Alliance Defending Freedom (ADF), a Christian non-profit law firm, is reporting that the high court’s decision regarding Stutzman, the owner of Arlene’s Flowers, will give her a new opportunity for justice. Much like Phillips in the Masterpiece Cakeshop case, Stutzman has endured legal attack and religious hostility by Washington Attorney General Bob Ferguson and the American Civil Liberties Union ever since the case was brought.
“Barronelle, like Jack, serves all customers but declines to create custom art that expresses messages or celebrates events in conflict with her deeply held religious beliefs. The Washington attorney general’s efforts to punish her because he dislikes her beliefs about marriage are as impermissible as Colorado’s attempt to punish Jack,” said Kristen Waggoner, ADF Senior Vice President of U.S. Legal Division, who argued on Stutzman’s behalf before the Washington Supreme Court in 2016. Waggoner also argued for Phillips before the U.S. Supreme Court.
“The U.S. Supreme Court has rightfully asked the Washington Supreme Court to reconsider Barronelle’s case in light of the Masterpiece Cakeshop decision,” Waggoner explained. “In that ruling, the U.S. Supreme Court denounced government hostility toward the religious beliefs about marriage held by creative professionals like Jack and Barronelle. The state of Washington, acting through its attorney general, has shown similar hostility here.”

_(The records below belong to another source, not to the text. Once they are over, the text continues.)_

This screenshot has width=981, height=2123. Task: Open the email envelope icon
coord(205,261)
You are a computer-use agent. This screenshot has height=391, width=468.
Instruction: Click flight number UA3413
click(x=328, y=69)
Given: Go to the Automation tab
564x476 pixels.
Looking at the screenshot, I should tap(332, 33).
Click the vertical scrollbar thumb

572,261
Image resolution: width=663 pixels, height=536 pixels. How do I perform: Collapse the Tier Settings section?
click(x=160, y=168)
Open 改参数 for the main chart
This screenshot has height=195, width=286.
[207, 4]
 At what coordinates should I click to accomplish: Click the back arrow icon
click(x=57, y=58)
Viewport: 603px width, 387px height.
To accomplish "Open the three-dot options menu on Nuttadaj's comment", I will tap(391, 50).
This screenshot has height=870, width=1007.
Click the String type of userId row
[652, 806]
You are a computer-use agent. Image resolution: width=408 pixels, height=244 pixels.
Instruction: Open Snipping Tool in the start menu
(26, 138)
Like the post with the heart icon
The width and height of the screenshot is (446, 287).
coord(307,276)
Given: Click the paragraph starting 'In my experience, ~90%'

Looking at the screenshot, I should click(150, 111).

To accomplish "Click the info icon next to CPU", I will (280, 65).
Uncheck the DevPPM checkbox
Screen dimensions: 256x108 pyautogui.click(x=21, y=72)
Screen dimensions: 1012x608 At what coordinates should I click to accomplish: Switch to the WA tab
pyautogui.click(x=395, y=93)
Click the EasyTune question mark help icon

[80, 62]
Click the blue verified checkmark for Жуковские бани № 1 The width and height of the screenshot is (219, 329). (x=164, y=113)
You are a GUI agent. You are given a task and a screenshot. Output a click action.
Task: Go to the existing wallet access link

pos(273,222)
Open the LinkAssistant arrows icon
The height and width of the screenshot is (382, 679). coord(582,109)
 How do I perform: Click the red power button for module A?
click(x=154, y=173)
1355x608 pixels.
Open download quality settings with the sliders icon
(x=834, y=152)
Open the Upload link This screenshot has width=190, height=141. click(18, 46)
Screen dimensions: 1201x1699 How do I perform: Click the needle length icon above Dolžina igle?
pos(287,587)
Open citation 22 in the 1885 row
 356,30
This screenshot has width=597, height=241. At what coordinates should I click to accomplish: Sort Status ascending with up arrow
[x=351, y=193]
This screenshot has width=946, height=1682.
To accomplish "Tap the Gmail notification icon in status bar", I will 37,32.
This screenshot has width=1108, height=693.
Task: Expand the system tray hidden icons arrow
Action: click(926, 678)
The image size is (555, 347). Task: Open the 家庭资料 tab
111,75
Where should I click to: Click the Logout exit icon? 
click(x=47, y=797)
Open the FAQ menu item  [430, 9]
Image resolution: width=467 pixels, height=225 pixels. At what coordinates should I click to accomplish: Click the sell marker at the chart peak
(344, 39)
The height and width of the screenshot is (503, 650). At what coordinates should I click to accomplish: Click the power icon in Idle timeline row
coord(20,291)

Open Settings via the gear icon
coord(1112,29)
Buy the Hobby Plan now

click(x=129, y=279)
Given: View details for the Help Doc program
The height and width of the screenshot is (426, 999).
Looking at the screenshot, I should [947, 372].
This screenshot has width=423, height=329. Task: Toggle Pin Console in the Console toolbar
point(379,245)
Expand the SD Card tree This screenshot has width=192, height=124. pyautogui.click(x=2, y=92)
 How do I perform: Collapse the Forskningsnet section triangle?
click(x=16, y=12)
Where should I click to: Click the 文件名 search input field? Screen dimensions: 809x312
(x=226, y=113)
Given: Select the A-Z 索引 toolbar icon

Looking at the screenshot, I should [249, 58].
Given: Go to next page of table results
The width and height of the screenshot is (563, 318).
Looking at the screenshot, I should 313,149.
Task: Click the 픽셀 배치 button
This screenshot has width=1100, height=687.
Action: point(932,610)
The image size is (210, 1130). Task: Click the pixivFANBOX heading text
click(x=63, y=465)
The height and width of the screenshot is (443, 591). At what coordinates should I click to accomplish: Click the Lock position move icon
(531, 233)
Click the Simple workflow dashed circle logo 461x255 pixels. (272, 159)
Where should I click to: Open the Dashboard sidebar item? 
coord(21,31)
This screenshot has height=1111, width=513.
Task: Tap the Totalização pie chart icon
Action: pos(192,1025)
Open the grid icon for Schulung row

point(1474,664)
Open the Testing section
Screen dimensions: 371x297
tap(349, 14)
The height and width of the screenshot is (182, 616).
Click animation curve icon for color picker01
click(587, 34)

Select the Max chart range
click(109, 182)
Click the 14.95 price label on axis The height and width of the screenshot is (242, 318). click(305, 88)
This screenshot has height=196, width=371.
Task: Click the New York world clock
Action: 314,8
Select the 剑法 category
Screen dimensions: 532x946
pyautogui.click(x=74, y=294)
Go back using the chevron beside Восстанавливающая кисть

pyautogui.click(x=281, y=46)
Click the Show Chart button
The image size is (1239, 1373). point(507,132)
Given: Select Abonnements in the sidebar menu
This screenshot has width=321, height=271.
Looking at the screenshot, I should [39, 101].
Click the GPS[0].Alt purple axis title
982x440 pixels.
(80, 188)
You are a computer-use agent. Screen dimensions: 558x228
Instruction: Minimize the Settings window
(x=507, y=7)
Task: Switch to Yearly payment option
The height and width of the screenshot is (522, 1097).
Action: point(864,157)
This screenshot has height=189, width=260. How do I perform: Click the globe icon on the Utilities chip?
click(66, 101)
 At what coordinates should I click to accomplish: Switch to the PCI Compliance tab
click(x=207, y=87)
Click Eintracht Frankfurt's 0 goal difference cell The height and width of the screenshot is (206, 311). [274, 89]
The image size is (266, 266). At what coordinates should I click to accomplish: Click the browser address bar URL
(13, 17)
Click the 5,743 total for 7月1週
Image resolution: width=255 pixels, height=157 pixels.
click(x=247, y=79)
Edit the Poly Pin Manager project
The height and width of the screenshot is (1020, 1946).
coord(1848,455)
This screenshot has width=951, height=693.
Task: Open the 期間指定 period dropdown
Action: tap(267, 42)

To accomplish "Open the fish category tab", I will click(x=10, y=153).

In Stutzman’s case, the Attorney General has steadfastly, on his own initiative, pursued unprecedented measures to punish the 73-year-old florist, not just in her capacity as a business owner but also in her personal capacity. He threatened her personal assets, including her life savings. In one instance, Ferguson obtained a court order allowing him to collect on Stutzman’s personal assets and publicized a letter offering to settle the case for $2,001 if she agreed to give up her religious and artistic freedom.
“It’s about freedom, not money,” Stutzman responded. “I certainly don’t relish the idea of losing my business, my home and everything else that your lawsuit threatens to take from my family, but my freedom to honor God in doing what I do best is more important.”
At the same time, Waggoner points out, Ferguson failed to prosecute a business that discriminated against Christian customers.
The Washington Supreme Court ultimately ruled against Stutzman and ordered her to pay penalties and attorney’s fees for declining to design the custom floral arrangements requested of her by a long-time customer and friend, Rob Ingersoll.
As Stutzman describes, she and Ingersoll were friends for 10 years and even though she found it difficult to deny his request for floral arrangements for his marriage to his male partner, he didn’t seem angry about it. After she recommended several other florists, the two parted with a hug. The next thing she knew, he was suing her.
After years of legal wrangling and religious hostility, the Supreme Court just handed her another shot at justice.
Let us keep this heroic Christian in our prayers!